- **Your objective**
Whatever comes before the line containing "Instruction: Open route" stays out; transcribe that line and all that follow to the end of the records exactly, with no pictures.

[Information provided Boundary: Start]

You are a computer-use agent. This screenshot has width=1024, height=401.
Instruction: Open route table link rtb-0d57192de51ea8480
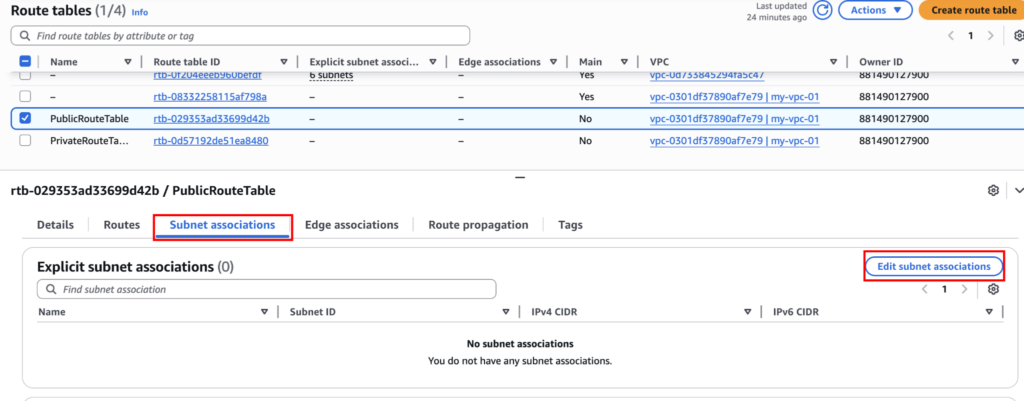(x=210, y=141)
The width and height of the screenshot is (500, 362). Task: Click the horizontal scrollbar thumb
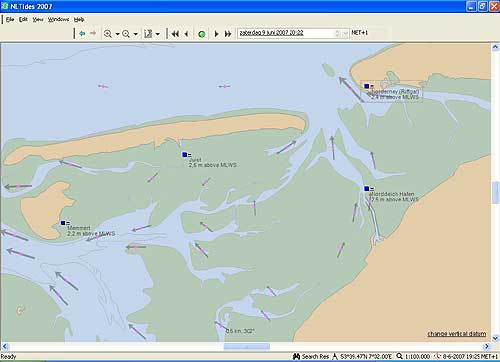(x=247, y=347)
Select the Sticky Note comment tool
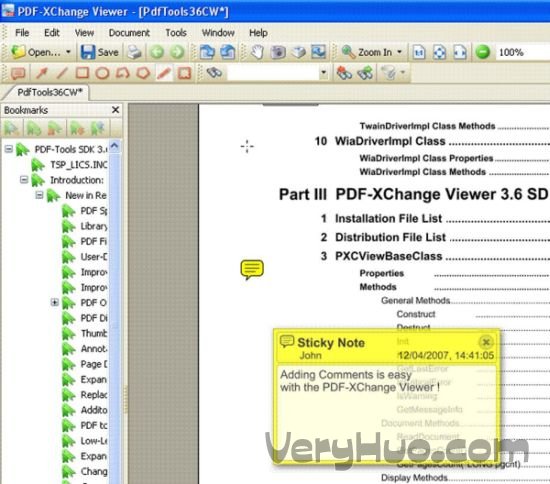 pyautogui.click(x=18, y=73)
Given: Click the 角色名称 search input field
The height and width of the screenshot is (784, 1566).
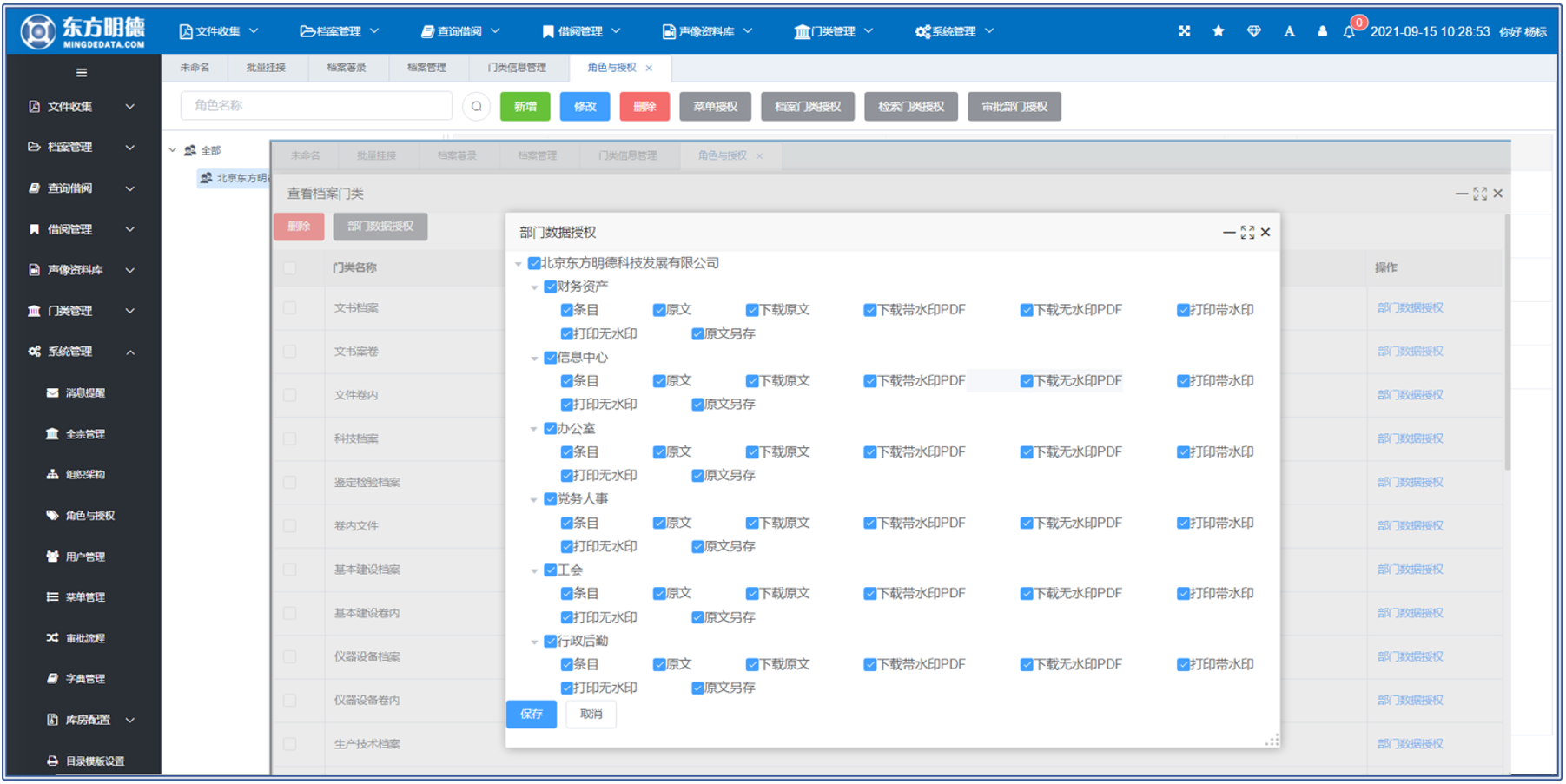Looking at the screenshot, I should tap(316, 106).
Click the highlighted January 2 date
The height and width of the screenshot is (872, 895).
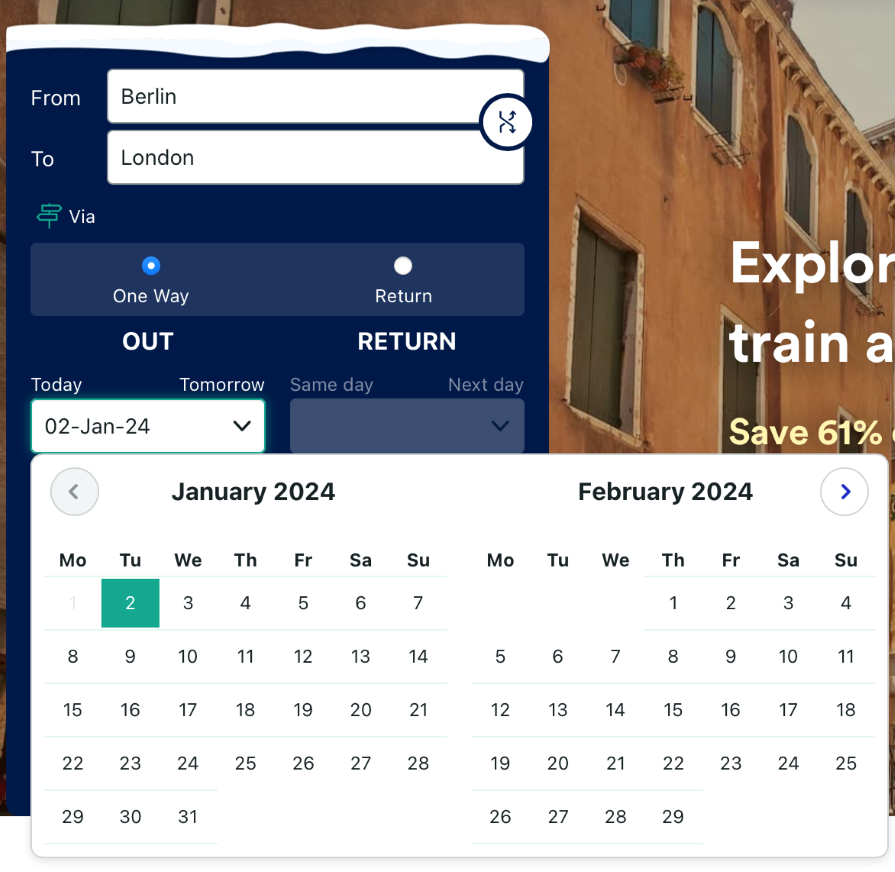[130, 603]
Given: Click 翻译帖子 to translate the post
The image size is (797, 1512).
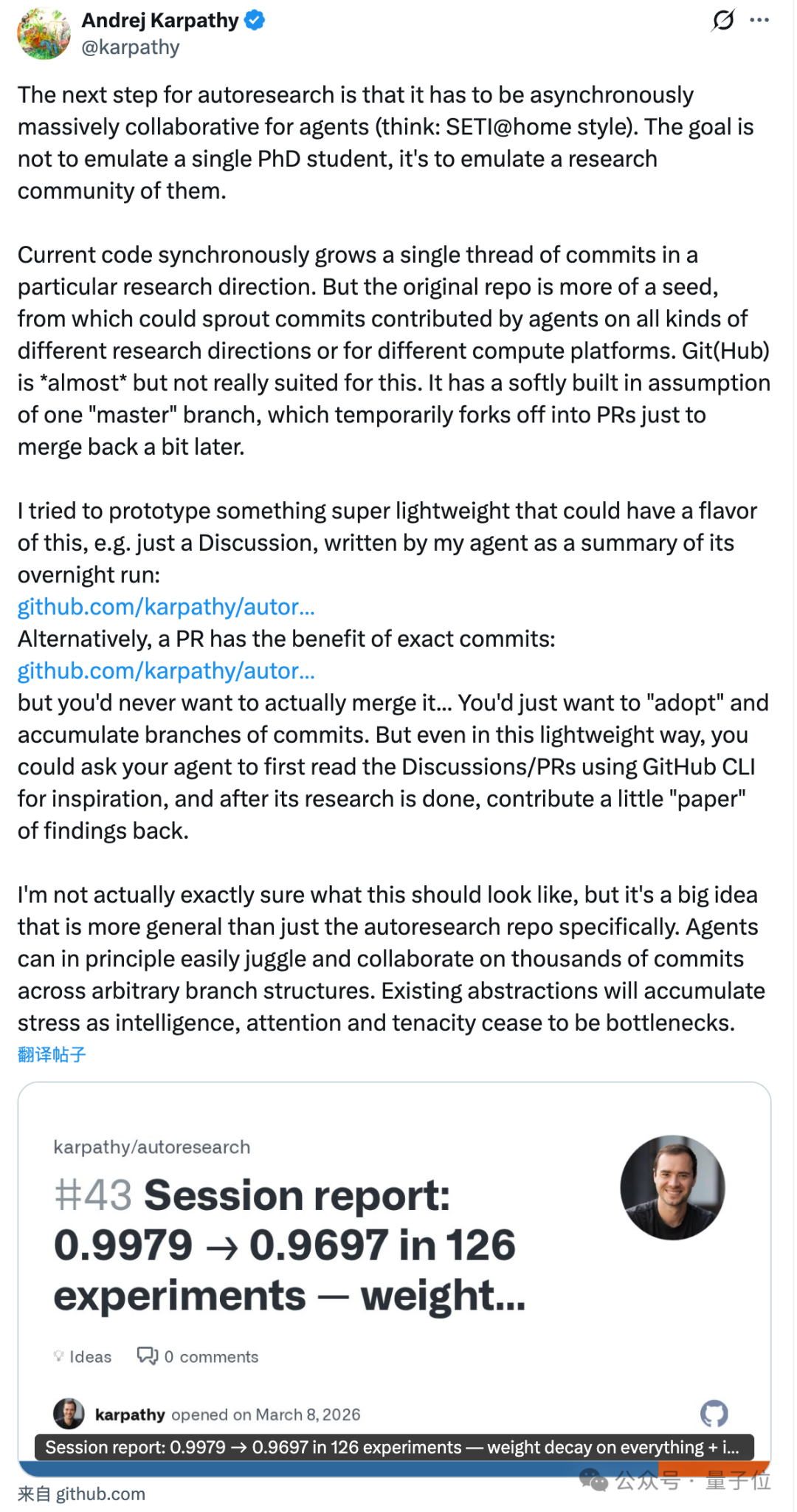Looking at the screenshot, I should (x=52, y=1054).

[Information provided Boundary: End]

- **Result**
Instruction: Open route table link rtb-0d57192de51ea8480
(x=210, y=141)
The width and height of the screenshot is (500, 362). Task: Click the horizontal scrollbar thumb
(x=247, y=347)
Select the Sticky Note comment tool
 pyautogui.click(x=18, y=73)
Given: Click the 角色名称 search input field
The height and width of the screenshot is (784, 1566).
Looking at the screenshot, I should tap(316, 106).
Click the highlighted January 2 date
The height and width of the screenshot is (872, 895).
[130, 603]
Given: Click 翻译帖子 to translate the post
The image size is (797, 1512).
Looking at the screenshot, I should (x=52, y=1054).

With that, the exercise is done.